- Fishing in the margins: North Sri Lankan fishers’ struggle for access in transboundary waters
- Award date
- 13 October 2016
- Document type
- PhD thesis
- Faculty of Social and Behavioural Sciences (FMG)
- Amsterdam Institute for Social Science Research (AISSR)
In this dissertation, I highlight the condition of a fisher population in post-war northern Sri Lanka whose access to fishing grounds has been structurally compromised. Decades of civil war in Sri Lanka (1983–2009) shattered the north Sri Lankan fisheries sector by destroying equipment, restricting operations, and displacing populations. Capitalising on the war-induced vacuum that occurred, the trawler fleet from the neighbouring Indian state of Tamil Nadu, expanded and became increasingly dependent on north Sri Lankan fishing grounds. After the war, restrictions were lifted, yet fishers in the Northern Province were not able to regain meaningful access to their fishing grounds as trawler intrusions continued.

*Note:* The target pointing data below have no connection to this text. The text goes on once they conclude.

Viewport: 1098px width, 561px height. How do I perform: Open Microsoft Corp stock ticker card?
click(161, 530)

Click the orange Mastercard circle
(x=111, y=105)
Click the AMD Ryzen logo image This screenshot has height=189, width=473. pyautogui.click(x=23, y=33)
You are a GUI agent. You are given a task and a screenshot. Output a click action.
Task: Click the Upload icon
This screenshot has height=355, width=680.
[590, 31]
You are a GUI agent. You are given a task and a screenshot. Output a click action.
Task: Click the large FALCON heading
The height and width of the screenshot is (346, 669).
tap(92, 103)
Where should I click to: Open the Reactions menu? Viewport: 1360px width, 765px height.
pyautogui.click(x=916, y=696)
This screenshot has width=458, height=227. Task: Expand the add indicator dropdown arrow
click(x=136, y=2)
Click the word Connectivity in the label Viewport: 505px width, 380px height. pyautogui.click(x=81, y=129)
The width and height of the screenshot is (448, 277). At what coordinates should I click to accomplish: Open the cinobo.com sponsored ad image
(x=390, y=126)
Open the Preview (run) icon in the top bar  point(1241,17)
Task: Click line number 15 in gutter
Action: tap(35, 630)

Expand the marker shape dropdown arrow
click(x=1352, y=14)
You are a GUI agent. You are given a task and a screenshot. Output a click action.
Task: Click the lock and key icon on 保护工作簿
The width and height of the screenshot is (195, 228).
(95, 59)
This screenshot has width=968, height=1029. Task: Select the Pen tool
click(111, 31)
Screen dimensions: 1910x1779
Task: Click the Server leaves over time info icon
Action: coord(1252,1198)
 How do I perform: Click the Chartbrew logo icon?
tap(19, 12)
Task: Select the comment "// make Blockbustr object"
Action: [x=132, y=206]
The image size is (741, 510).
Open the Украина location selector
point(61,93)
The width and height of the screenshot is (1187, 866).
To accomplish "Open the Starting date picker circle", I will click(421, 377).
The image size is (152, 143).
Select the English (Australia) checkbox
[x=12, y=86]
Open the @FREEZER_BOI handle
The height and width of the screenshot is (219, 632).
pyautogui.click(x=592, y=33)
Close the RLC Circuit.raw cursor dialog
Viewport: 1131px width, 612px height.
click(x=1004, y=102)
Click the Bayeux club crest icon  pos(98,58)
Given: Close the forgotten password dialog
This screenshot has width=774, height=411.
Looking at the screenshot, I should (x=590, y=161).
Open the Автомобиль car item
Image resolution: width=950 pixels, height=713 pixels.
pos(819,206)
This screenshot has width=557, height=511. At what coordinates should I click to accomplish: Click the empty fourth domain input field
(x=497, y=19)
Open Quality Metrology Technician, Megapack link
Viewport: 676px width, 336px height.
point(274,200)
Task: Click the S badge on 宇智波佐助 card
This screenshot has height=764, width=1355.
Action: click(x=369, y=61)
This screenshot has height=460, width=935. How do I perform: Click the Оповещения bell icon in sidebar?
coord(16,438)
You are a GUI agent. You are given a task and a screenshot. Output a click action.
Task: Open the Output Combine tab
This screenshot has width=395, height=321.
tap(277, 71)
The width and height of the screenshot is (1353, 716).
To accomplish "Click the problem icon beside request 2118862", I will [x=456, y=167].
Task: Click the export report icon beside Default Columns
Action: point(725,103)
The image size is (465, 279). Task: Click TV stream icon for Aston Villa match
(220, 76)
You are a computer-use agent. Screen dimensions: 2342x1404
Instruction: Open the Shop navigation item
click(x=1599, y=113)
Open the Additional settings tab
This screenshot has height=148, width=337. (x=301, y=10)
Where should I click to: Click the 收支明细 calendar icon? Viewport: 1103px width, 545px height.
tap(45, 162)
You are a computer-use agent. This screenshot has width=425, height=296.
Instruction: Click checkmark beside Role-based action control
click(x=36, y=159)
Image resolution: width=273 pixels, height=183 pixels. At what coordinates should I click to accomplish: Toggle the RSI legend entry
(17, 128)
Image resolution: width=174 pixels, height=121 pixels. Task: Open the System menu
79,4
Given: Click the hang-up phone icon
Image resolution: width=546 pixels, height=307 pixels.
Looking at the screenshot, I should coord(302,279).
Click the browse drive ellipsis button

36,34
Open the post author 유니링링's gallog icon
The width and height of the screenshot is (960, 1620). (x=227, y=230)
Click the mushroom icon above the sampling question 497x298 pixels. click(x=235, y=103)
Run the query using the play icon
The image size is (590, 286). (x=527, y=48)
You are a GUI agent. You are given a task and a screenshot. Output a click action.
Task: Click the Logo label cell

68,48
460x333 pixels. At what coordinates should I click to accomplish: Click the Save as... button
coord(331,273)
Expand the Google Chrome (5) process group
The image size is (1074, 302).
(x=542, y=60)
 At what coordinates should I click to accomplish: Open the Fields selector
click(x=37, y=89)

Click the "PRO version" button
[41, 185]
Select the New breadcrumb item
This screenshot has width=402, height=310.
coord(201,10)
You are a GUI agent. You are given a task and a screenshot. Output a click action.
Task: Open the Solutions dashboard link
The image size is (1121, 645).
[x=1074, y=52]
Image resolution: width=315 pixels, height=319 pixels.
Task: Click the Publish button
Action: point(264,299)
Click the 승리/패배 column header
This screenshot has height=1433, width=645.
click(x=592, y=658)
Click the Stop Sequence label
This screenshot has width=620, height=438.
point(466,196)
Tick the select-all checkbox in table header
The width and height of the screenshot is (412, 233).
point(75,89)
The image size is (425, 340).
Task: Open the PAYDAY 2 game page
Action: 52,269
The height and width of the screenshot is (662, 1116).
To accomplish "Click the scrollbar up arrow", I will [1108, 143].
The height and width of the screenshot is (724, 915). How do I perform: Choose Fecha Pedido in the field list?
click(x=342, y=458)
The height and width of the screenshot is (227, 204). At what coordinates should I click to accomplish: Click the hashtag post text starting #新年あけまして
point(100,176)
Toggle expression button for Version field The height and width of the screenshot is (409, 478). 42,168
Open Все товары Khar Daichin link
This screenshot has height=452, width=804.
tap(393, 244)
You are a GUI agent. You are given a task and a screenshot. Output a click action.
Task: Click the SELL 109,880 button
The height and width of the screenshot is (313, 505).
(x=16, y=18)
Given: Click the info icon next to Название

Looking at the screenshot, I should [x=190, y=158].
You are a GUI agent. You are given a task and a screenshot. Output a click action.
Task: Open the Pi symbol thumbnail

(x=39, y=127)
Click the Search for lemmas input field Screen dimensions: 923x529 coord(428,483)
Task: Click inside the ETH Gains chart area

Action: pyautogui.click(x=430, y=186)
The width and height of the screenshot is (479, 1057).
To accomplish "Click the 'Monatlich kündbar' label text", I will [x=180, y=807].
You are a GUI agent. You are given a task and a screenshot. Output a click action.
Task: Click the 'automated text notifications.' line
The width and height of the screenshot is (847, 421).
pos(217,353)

In this dissertation I draw mainly on interactive governance theory (Kooiman 2003), political ecology (Peets and Watts 2004; Robbins 2012) and commons theory (Ostrom 1990; Agrawal 2003). My research, however, departs from two observations. First, despite unambiguous national, bilateral and international laws and agreements stipulating that fishing fleets have no right to operate in other nations’ waters, and despite pervasive coastguard and navy forces, about 2000 Indian trawlers continue to operate in large numbers in Sri Lankan waters. Second, despite the damages imposed on the north Sri Lankan fishers, who represent a quarter of the total population in the area, their collective mobilisation against these trawlers has been minimal. The overall research question guiding this dissertation therefore is: How is northern Sri Lankan fishers’ marginal access to Palk Bay fishing grounds (re)produced and contested and what does this imply for civil society efforts to improve multilevel transboundary fisheries governance practices?